Segment Start: Raw data

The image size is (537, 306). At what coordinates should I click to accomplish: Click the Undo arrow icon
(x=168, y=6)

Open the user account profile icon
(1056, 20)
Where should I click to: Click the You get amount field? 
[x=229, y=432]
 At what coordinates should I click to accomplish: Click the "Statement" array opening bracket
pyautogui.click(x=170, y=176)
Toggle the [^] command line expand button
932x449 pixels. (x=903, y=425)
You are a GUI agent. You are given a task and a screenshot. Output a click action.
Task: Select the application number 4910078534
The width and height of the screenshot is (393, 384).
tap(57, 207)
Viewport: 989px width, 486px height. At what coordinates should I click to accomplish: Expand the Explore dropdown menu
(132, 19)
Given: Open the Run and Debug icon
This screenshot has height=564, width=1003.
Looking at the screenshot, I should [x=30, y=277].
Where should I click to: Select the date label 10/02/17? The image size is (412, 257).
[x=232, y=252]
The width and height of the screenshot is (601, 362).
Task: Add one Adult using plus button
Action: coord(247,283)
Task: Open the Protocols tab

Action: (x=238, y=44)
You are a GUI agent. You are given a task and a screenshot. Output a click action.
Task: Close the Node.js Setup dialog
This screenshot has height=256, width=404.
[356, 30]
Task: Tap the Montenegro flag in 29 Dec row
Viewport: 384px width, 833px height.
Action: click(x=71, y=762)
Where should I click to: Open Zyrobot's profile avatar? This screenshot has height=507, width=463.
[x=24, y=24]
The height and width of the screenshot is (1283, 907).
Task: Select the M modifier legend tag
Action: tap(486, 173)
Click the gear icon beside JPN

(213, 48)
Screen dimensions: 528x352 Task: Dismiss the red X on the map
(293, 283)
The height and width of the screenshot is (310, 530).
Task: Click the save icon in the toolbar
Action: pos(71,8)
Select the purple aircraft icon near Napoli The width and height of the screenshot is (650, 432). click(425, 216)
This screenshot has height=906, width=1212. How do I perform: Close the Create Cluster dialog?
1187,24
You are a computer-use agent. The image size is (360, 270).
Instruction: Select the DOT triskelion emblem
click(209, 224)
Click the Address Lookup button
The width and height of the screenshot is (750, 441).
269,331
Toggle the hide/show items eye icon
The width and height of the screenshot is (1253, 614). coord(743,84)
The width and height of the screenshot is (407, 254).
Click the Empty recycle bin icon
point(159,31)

Segment End: Raw data

Exercise ▸ Reproduce the material above without altering a single character.

Solved problem ▸
The image size is (537, 306). At what coordinates should I click to accomplish: Click the Undo arrow icon
(x=168, y=6)

Open the user account profile icon
(1056, 20)
Where should I click to: Click the You get amount field? 
[x=229, y=432]
 At what coordinates should I click to accomplish: Click the "Statement" array opening bracket
pyautogui.click(x=170, y=176)
Toggle the [^] command line expand button
932x449 pixels. (x=903, y=425)
You are a GUI agent. You are given a task and a screenshot. Output a click action.
Task: Select the application number 4910078534
The width and height of the screenshot is (393, 384).
tap(57, 207)
Viewport: 989px width, 486px height. At what coordinates should I click to accomplish: Expand the Explore dropdown menu
(132, 19)
Given: Open the Run and Debug icon
This screenshot has height=564, width=1003.
Looking at the screenshot, I should [x=30, y=277].
Where should I click to: Select the date label 10/02/17? The image size is (412, 257).
[x=232, y=252]
The width and height of the screenshot is (601, 362).
Task: Add one Adult using plus button
Action: coord(247,283)
Task: Open the Protocols tab

Action: (x=238, y=44)
You are a GUI agent. You are given a task and a screenshot. Output a click action.
Task: Close the Node.js Setup dialog
This screenshot has height=256, width=404.
[356, 30]
Task: Tap the Montenegro flag in 29 Dec row
Viewport: 384px width, 833px height.
Action: click(x=71, y=762)
Where should I click to: Open Zyrobot's profile avatar? This screenshot has height=507, width=463.
[x=24, y=24]
The height and width of the screenshot is (1283, 907).
Task: Select the M modifier legend tag
Action: tap(486, 173)
Click the gear icon beside JPN

(213, 48)
Screen dimensions: 528x352 Task: Dismiss the red X on the map
(293, 283)
The height and width of the screenshot is (310, 530).
Task: Click the save icon in the toolbar
Action: pos(71,8)
Select the purple aircraft icon near Napoli The width and height of the screenshot is (650, 432). click(425, 216)
This screenshot has height=906, width=1212. How do I perform: Close the Create Cluster dialog?
1187,24
You are a computer-use agent. The image size is (360, 270).
Instruction: Select the DOT triskelion emblem
click(209, 224)
Click the Address Lookup button
The width and height of the screenshot is (750, 441).
269,331
Toggle the hide/show items eye icon
The width and height of the screenshot is (1253, 614). coord(743,84)
The width and height of the screenshot is (407, 254).
Click the Empty recycle bin icon
point(159,31)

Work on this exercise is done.